**** Extract provided ****

On Tue, 20 Feb 2024, Jakub Jelinek wrote:

> On Tue, Feb 20, 2024 at 12:12:11AM +0000, Jason Merrill wrote:
> > On 2/19/24 02:55, Jakub Jelinek wrote:
> > > On Fri, Feb 16, 2024 at 01:51:54PM +0000, Jonathan Wakely wrote:
> > > > Ah, although __atomic_compare_exchange only takes pointers, the
> > > > compiler replaces that with a call to __atomic_compare_exchange_n
> > > > which takes the newval by value, which presumably uses an 80-bit FP
> > > > register and so the padding bits become indeterminate again.
> > > 
> > > The problem is that __atomic_{,compare_}exchange lowering if it has
> > > a supported atomic 1/2/4/8/16 size emits code like:
> > >    _3 = *p2;
> > >    _4 = VIEW_CONVERT_EXPR<I_type> (_3);
> > 
> > Hmm, I find that surprising; I thought of VIEW_CONVERT_EXPR as working on
> > lvalues, not rvalues, based on the documentation describing it as roughly
> > *(type2 *)&X.

**** Source data ****

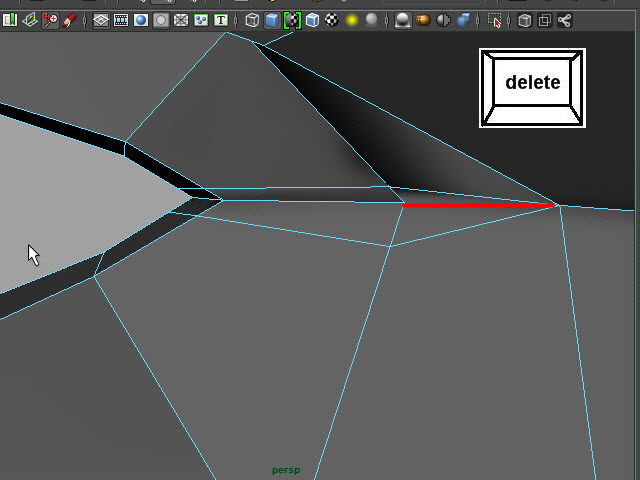Toggle the Safe Title 'T' icon

click(x=221, y=20)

****

## What is asked
a – In the thread on atomic compare-exchange, what does the compiler replace __atomic_compare_exchange with?
b – Summarize the thread on atomic compare-exchange in two sentences.
c – Carry on the thread on atomic compare-exchange from where it stops.
The data plays no part in this work.

## Answers to the exercises
a – The compiler replaces it with a call to __atomic_compare_exchange_n, which takes the new value by value.

b – Jonathan Wakely notes that although __atomic_compare_exchange takes only pointers, the compiler replaces it with __atomic_compare_exchange_n, which takes the new value by value, so the padding bits may become indeterminate again. Jakub Jelinek explains that for supported atomic sizes the lowering emits code that loads *p2 and applies a VIEW_CONVERT_EXPR, which Jason Merrill finds surprising because he understood VIEW_CONVERT_EXPR as working on lvalues, roughly *(type2 *)&X.

c –
> 
> It works on both, if it is on the lhs, it obviously needs to be on an lvalue
> and is something like
> VIEW_CONVERT_EXPR<I_type> (mem) = something;
> and if it is on rhs, it can be on an rvalue, just reinterpret bits of
> something as something else, so more like
> ((union { typeof (val) x; I_type y; }) (val)).y
> 
> > Now I see that gimplify_expr does what you describe, and I wonder what the
> > advantage of that is.  That seems to go back to richi's r206420 for PR59471.
> > r270579 for PR limited it to cases where the caller wants an rvalue; perhaps
> > it should also be avoided when the operand is an INDIRECT_REF?
> 
> Strangely we don't even try to optimize it, even at -O2 that
>   _3 = *p2_2(D);
>   _4 = VIEW_CONVERT_EXPR<I_type> (_3);
> stays around until optimized.  I believe VIEW_CONVERT_EXPR<I_type> is valid
> around a memory reference, so it could be either
>   _4 = VIEW_CONVERT_EXPR<I_type> (*p2_2(D));
> or the MEM_REF with aliasing info from original pointer and type from VCE.
> For optimizations, guess it is a matter of writing some match.pd rule, but
> we can't rely on it for the atomics.

I'm not sure those would be really equivalent (MEM_REF vs. V_C_E
as well as combined vs. split).  It really depends how RTL expansion
handles this (as you can see padding can be fun here).

So I'd be nervous for a match.pd rule here (also we can't match
memory defs).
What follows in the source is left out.